“Nevertheless, it would be a mistake to conclude, from these conditions, that the element of romance was absent from Greek life. The fact is simply that with them it took a different form, that of passionate friendship between men. Such friendships, of course, occur in all nations and at all times, but among the Greeks they were, we might say, an institution. Their ideal was the development and education of the younger by the older man, and in this view they were recognised and approved by custom and law as an important factor in the state.” Greek View of Life, p. 167.

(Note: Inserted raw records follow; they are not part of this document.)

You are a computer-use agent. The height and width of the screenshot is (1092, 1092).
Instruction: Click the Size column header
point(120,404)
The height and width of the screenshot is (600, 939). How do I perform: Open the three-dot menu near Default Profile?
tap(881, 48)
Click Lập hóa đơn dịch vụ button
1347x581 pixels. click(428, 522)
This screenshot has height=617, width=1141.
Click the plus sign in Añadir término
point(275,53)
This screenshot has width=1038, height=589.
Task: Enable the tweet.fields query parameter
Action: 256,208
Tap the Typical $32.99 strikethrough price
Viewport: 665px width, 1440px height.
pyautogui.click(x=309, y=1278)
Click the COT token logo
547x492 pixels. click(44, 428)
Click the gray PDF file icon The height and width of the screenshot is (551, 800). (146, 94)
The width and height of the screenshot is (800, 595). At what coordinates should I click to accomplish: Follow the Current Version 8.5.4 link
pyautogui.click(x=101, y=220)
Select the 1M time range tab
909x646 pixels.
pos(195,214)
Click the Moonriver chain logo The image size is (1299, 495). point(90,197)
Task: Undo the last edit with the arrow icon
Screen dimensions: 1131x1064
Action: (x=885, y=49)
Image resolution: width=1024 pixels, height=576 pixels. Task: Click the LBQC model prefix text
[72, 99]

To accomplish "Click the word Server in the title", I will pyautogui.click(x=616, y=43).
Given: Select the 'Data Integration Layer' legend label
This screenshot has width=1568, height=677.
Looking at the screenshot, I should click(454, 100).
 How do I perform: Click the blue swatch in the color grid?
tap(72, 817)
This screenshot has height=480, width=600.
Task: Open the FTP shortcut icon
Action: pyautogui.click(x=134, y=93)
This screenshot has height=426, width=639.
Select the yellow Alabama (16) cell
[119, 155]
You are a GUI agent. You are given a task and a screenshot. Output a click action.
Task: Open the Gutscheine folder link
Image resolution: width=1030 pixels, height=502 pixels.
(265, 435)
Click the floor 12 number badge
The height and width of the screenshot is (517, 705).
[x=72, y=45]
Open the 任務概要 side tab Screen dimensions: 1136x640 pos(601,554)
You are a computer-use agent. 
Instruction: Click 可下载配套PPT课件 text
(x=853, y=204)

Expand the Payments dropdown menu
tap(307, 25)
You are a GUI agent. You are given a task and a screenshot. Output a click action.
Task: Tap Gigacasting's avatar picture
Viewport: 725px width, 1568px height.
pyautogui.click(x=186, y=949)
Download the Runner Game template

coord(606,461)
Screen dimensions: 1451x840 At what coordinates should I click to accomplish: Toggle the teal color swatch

“So much indeed were the Greeks impressed with the manliness of this passion, with its power to prompt to high thought and heroic action, that some of the best of them set the love of man for man far above that of man for woman. The one, they maintained, was primarily of the spirit, the other primarily of the flesh; the one bent upon shaping to the type of all manly excellence both the body and the soul of the beloved, the other upon a passing pleasure of the senses.” Ibid, p. 172.
Relation to Women
The following are some remarks of J. A. Symonds on the same subject:—
“Partly owing to the social habits of their cities, and partly to the peculiar notions which they entertained regarding the seclusion of free women in the home, all the higher elements of spiritual and mental activity, and the conditions under which a generous passion was conceivable, had become the exclusive privileges of men. It was not that women occupied a semi-servile station, as some students have imagined, or that within the sphere of the household they were not the respected and trusted helpmates of men. But circumstances rendered it impossible for them to excite romantic and enthusiastic passion. The exaltation of the emotions was reserved for the male sex.” A Problem in Greek Ethics, p. 68.
J. A. Symonds on Socrates
And he continues:—
“Socrates therefore sought to direct and moralise a force already existing. In the Phædrus he describes the passion of love between man and boy as a ‘mania,’ not different in quality from that which inspires poets; and after painting that fervid picture of the lover, he declares that the true object of a noble life can only be attained by passionate friends, bound together in the chains of close yet temperate comradeship, seeking always to advance in knowledge, self-restraint, and intellectual illumination. The doctrine of the Symposium is not different, except that Socrates here takes a higher flight. The same love is treated as the method whereby the soul may begin her mystic journey to the region of essential beauty, truth, and goodness. It has frequently been remarked that Plato’s dialogues have to be read as poems even more than as philosophical treatises; and if this be true at all, it is particularly true of both the Phædrus and the Symposium. The lesson which both essays seem intended to inculcate, is this: love, like poetry and prophecy, is a divine gift, which diverts men from the common current of their lives; but in the right use of this gift lies the secret of all human excellence. The passion which grovels in the filth of sensual grossness may be transformed into a glorious enthusiasm, a winged splendour, capable of soaring to the contemplation of eternal verities.”